Tutti e tre si possono utilizzare senza alcun protocollo, ed è la formulazione più onesta.

Una cautela sul luogo sicuro

Va aggiunto ciò che il testo non dice.

Le pratiche di rilassamento profondo producono in una minoranza di persone effetti indesiderati (ansia paradossale, sensazioni di distacco) e in quel caso vanno interrotte.

E ridurre l’attivazione non è sempre utile: ciascuno ha una fascia entro cui rende meglio, e scendere al di sotto peggiora la prestazione tanto quanto superarla.

Il problema del ricordo rafforzato

Un ultimo punto, tecnico e rilevante.

Ogni volta che un ricordo viene richiamato diventa temporaneamente modificabile, e viene reimmagazzinato tenendo conto del contesto in cui è stato riattivato.

Ne segue che una procedura che richiama ripetutamente un’esperienza, la commenta e la associa a nuove sensazioni non si limita a rafforzarne l’accesso: ne modifica il contenuto.

Nel caso di un ricordo positivo il rischio è modesto, ma va nominato: ciò che si consolida è la versione rielaborata, non l’episodio originale, e la fiducia che ne deriva poggia su una rappresentazione, non su un dato di fatto.

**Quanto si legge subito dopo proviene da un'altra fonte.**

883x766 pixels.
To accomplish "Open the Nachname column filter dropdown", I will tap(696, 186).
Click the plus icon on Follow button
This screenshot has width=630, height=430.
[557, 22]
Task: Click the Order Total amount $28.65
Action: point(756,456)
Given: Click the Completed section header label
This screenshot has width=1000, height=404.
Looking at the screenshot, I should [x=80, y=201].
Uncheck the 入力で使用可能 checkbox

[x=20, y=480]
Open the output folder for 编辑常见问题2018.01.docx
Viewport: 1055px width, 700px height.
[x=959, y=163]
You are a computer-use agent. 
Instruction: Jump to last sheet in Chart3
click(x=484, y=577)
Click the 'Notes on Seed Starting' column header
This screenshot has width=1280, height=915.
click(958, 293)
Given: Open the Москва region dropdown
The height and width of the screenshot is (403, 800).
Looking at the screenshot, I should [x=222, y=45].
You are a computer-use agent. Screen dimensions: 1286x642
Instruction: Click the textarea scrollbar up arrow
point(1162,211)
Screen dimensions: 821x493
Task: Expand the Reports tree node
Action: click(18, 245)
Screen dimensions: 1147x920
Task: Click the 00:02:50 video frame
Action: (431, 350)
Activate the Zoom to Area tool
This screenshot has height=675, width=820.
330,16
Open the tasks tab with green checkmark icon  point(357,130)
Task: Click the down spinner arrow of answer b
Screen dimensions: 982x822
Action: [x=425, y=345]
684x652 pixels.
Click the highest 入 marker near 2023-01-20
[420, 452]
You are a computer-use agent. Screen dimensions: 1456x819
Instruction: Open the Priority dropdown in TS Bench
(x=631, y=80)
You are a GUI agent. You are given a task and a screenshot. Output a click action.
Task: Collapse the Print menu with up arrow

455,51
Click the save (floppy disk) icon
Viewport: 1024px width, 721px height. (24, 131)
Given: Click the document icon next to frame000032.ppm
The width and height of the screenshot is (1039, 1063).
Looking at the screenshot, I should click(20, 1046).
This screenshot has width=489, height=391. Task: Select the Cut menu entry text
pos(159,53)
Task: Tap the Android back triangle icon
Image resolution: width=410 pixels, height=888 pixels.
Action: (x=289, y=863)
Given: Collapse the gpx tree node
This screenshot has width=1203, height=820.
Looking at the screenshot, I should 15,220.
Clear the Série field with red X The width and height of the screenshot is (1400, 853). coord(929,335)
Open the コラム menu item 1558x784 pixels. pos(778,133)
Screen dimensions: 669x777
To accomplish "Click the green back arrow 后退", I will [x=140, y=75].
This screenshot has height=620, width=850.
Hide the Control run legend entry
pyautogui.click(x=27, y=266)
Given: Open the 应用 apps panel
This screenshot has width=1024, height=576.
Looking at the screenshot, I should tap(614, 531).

È un motivo in più perché queste procedure siano condotte da chi ha formazione clinica e in contesti in cui l’esito è verificabile.

Domande frequenti

L’EMDR funziona per tutti i pazienti?

No. Le prove consolidate riguardano il disturbo post-traumatico; per altre condizioni esistono risultati preliminari. L’estensione alla generalità dei pazienti non è sostenuta.

È la stimolazione bilaterale a produrre l’effetto?

È un’ipotesi. Gli studi che confrontano il protocollo con e senza quella componente danno risultati discordanti e diversi non rilevano un contributo aggiuntivo.

Cosa si può usare senza protocollo?

Il recupero dettagliato di un episodio di riuscita, l’associazione dello stato a un segnale richiamabile e le tecniche di regolazione dell’attivazione.

Rilassarsi è sempre utile prima di una prestazione?

No. Ciascuno ha una fascia di attivazione entro cui rende meglio, e scendere sotto quella fascia peggiora il risultato quanto superarla.

La procedura di rafforzamento delle risorse ha un nucleo sensato (recuperare un episodio specifico di riuscita e associarlo a un segnale richiamabile) che funziona senza bisogno di alcun protocollo clinico. Vanno invece ridimensionate tre affermazioni: il riconoscimento del metodo non risale al manuale del suo ideatore, l’efficacia consolidata riguarda il disturbo post-traumatico e non i pazienti in generale, e il ruolo della stimolazione bilaterale resta un’ipotesi discussa. Con un’avvertenza tecnica: ogni richiamo modifica il ricordo, e ciò che si consolida è la versione rielaborata.